First clear blue skies should never be flat but are darker above and lighter as they approach the horizon. It's important to realise that clouds have their own perspective too, in as much as the big ones are always at the top of the picture and they gradually get smaller and weaker as the approach the horizon. Going back to the high diving board, the more you practise the more confident you'll become.

Try doing at least one sky every day. You do not need to do the whole picture, just look out of the window any day of the year and work out quietly in your mind. Then you get the brush in your hand and decide what sequence of washes you're going to use. Select the essential features and simplify by using the big brush only and working quickly and decisively.

You can even give your self a time limit of say ten minutes. You'll be amazed how quickly you'll be working with increased authority and pleasure.

Another simple rule to remember is that if you have a complicated landscape give it a simple sky, but if you want to paint an elaborate sky, set it against a relatively simple landscape.

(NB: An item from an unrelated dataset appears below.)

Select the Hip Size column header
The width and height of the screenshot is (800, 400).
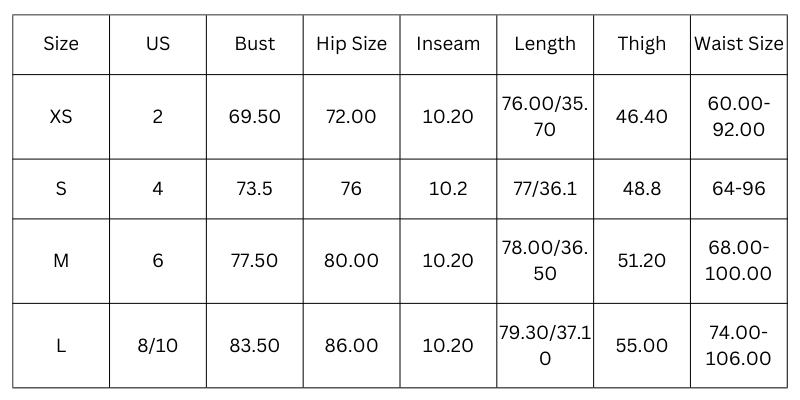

There are three main families of clouds cirrus, a thin wispy high cloud, cumulus, a white, wooly type which has a light top where the sun catches it, with a shadow undernathe. The third type is nimbus, which is a rain cloud and usually means business.

Of course, in reality, things are more complex. And you get the variety types of overlapping. A plain layer of low cloud is called stratus.

Shadow areas

Skies can be soft or crisp, light or dark, designed or appear natural. Clearly skies are made with graded washes (dark above light below) and should never be flat looking, because the sky is not flat. Clouds on dry paper should be drawn lightly with pencil (if that is necessary) and the darkest blue or grey-blue brushed in around the clouds.

The grey or yellow-grey of the clouds in brushed in the shadow areas and left alone.

Keep the values light unless a dramatic effect is needed. You can put the sky in first or leave it till later. Artists use both methods. Clouds and skies are constantly changing.

They can be manipulated by the artist to satisfy the requirements of each painting. The painting reproduced here depicts the formation of clouds on a wet background capturing the fusion of tones to achieve the desired effects.